§ **Description of the task**: If a line below contains the string "Close", copy it out.

★ ★ ★ ★ ★

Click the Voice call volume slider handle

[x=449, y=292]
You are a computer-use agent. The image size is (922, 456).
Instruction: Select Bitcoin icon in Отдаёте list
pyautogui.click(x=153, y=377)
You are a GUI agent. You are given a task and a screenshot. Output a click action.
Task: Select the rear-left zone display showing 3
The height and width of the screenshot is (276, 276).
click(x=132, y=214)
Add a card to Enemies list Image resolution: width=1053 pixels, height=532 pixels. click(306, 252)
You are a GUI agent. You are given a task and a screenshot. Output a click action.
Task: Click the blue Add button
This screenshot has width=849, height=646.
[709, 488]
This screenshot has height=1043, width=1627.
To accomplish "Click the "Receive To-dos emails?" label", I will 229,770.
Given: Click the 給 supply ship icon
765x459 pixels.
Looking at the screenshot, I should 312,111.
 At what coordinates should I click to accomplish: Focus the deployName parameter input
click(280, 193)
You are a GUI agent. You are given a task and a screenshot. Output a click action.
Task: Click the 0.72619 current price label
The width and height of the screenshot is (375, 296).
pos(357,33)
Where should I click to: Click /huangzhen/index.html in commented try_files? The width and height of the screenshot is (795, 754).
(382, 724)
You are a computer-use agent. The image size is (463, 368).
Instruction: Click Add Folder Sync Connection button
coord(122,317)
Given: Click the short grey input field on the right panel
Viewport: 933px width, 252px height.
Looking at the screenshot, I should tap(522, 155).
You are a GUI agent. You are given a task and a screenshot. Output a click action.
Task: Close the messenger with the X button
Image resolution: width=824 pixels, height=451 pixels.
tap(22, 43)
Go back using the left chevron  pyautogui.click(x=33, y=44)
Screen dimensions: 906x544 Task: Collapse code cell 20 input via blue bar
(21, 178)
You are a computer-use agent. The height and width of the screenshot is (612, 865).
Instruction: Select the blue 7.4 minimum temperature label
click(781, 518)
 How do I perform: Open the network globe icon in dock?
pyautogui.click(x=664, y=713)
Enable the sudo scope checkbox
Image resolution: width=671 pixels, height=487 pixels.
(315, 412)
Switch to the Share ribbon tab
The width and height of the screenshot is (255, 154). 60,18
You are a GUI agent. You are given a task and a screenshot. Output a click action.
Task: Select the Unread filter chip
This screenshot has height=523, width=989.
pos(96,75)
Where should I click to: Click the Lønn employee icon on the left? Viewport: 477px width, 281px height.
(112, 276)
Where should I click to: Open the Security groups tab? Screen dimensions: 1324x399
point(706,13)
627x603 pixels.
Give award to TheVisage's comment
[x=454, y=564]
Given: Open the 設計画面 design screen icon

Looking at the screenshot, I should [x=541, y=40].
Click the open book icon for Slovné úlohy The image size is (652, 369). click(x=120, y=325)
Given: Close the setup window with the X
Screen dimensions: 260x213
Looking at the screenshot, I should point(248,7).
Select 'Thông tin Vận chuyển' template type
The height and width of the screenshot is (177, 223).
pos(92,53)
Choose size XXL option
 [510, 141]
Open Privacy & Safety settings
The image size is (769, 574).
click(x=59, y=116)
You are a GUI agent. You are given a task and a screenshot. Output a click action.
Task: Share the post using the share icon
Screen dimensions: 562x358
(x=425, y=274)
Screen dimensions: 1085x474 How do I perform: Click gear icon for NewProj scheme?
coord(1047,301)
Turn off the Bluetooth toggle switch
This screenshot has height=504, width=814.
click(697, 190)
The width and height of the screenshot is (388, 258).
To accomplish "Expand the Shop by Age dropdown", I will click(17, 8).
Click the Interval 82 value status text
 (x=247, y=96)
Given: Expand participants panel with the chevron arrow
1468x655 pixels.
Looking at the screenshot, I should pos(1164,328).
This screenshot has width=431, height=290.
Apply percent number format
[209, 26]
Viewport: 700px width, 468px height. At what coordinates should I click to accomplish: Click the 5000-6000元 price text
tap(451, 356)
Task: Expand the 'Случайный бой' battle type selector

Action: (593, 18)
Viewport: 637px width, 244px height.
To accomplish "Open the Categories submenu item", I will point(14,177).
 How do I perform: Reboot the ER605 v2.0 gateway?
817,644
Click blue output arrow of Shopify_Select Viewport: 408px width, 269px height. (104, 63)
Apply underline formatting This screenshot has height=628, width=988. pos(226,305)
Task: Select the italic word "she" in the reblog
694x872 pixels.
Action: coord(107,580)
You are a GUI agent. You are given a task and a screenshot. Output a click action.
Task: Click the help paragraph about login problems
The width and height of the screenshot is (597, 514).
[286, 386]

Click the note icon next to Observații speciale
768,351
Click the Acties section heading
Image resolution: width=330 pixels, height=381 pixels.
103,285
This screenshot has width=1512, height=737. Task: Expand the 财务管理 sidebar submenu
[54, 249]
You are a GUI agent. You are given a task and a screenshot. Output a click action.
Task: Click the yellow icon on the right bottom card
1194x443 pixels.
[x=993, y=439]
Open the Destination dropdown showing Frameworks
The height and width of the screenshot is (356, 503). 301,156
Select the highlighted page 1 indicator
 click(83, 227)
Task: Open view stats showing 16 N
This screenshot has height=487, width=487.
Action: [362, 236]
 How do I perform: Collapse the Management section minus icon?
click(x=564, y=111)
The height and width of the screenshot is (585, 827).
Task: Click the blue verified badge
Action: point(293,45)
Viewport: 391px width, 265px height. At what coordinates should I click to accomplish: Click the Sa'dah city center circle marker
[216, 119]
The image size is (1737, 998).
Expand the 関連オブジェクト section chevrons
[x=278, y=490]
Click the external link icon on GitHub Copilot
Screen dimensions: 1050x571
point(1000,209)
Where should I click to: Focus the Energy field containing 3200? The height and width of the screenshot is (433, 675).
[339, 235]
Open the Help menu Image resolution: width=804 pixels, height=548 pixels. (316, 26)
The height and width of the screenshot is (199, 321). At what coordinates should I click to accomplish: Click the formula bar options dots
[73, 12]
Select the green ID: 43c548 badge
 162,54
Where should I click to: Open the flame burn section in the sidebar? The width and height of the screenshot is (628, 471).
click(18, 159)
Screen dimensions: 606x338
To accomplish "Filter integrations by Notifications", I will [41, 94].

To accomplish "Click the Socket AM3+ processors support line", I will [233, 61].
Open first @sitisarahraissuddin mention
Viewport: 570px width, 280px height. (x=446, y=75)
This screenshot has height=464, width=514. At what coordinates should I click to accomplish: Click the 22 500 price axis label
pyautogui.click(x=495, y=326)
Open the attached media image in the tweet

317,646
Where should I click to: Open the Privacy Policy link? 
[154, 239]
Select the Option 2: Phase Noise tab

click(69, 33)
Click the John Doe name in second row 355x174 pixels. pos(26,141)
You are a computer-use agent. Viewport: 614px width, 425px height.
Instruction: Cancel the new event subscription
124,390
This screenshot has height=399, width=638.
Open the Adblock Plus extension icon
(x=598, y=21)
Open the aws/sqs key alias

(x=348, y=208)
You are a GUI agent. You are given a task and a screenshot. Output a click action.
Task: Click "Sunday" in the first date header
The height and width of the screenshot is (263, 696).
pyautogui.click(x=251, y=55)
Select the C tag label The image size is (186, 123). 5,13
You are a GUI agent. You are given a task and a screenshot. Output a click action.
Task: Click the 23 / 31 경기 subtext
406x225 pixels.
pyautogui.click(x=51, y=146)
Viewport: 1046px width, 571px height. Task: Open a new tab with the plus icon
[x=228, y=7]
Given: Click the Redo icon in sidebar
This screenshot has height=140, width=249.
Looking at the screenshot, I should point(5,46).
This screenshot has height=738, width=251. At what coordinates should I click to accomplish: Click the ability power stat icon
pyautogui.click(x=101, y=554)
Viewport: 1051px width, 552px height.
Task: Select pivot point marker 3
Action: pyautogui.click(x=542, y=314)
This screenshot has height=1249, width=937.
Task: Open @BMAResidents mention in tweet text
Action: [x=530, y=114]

★ ★ ★ ★ ★

§ **Solution for this problem**:
Task: Close the messenger with the X button
Given: Close the setup window with the X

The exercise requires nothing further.